Stated task:
Render the data from the line containing "Task: Increase the 100us time base" through the line containing "pyautogui.click(x=64, y=78)", both included, as a Markdown table with a "Row" column for the row number and a "Line" column for the line itself, skipping any blank lines.

— Begin —

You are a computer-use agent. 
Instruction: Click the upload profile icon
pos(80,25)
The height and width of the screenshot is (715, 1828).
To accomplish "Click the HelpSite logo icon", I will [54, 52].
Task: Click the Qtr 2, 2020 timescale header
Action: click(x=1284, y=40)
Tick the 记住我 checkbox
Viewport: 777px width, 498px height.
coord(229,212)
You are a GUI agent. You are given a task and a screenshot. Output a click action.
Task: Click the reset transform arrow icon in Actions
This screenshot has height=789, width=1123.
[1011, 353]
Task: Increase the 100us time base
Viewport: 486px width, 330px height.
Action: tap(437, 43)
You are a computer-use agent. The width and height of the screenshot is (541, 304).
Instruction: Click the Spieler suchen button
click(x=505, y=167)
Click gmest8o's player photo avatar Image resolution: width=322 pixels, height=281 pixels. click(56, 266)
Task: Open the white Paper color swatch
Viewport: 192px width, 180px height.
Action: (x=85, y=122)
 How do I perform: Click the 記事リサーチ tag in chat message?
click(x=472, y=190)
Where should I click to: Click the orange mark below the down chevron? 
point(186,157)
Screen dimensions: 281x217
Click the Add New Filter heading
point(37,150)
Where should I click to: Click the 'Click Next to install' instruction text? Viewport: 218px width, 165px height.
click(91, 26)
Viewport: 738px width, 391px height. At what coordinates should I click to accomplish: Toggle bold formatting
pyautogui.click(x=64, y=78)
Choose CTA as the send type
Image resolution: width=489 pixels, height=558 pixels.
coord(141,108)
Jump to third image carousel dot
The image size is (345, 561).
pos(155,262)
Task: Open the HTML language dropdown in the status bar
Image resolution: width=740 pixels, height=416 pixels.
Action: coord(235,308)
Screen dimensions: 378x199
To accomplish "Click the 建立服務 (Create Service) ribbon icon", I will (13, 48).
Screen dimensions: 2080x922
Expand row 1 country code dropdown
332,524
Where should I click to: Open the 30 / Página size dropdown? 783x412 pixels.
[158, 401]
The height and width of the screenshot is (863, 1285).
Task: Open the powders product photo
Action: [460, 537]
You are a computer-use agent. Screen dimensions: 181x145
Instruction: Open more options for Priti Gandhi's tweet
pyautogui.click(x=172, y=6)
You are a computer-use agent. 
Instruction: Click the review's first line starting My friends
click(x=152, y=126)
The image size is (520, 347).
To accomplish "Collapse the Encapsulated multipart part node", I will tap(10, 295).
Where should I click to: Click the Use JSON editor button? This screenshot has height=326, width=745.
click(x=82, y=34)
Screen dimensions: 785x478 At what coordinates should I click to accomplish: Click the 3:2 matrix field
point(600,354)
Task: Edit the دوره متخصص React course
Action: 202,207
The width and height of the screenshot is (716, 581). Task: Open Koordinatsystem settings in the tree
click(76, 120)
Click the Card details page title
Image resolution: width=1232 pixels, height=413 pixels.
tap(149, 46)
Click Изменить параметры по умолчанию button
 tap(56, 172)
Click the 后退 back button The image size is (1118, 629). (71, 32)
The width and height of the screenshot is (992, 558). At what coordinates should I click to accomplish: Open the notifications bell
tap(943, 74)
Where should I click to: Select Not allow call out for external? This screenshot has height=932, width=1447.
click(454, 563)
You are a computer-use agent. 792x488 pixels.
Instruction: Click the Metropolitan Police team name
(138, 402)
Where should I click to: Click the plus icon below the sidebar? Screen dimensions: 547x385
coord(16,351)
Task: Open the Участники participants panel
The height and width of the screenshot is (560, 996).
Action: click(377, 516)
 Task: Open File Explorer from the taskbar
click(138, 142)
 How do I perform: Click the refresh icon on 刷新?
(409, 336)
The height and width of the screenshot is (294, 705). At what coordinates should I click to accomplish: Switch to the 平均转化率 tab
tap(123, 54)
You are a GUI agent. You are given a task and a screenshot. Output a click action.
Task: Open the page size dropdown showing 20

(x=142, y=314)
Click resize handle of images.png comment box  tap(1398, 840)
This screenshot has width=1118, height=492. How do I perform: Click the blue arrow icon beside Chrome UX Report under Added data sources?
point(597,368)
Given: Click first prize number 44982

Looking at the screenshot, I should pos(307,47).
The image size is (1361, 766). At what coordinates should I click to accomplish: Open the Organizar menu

— End —

Answer in full:
| Row | Line |
|---|---|
| 1 | Task: Increase the 100us time base |
| 2 | Viewport: 486px width, 330px height. |
| 3 | Action: tap(437, 43) |
| 4 | You are a computer-use agent. The width and height of the screenshot is (541, 304). |
| 5 | Instruction: Click the Spieler suchen button |
| 6 | click(x=505, y=167) |
| 7 | Click gmest8o's player photo avatar Image resolution: width=322 pixels, height=281 pixels. click(56, 266) |
| 8 | Task: Open the white Paper color swatch |
| 9 | Viewport: 192px width, 180px height. |
| 10 | Action: (x=85, y=122) |
| 11 |  How do I perform: Click the 記事リサーチ tag in chat message? |
| 12 | click(x=472, y=190) |
| 13 | Where should I click to: Click the orange mark below the down chevron?  |
| 14 | point(186,157) |
| 15 | Screen dimensions: 281x217 |
| 16 | Click the Add New Filter heading |
| 17 | point(37,150) |
| 18 | Where should I click to: Click the 'Click Next to install' instruction text? Viewport: 218px width, 165px height. |
| 19 | click(91, 26) |
| 20 | Viewport: 738px width, 391px height. At what coordinates should I click to accomplish: Toggle bold formatting |
| 21 | pyautogui.click(x=64, y=78) |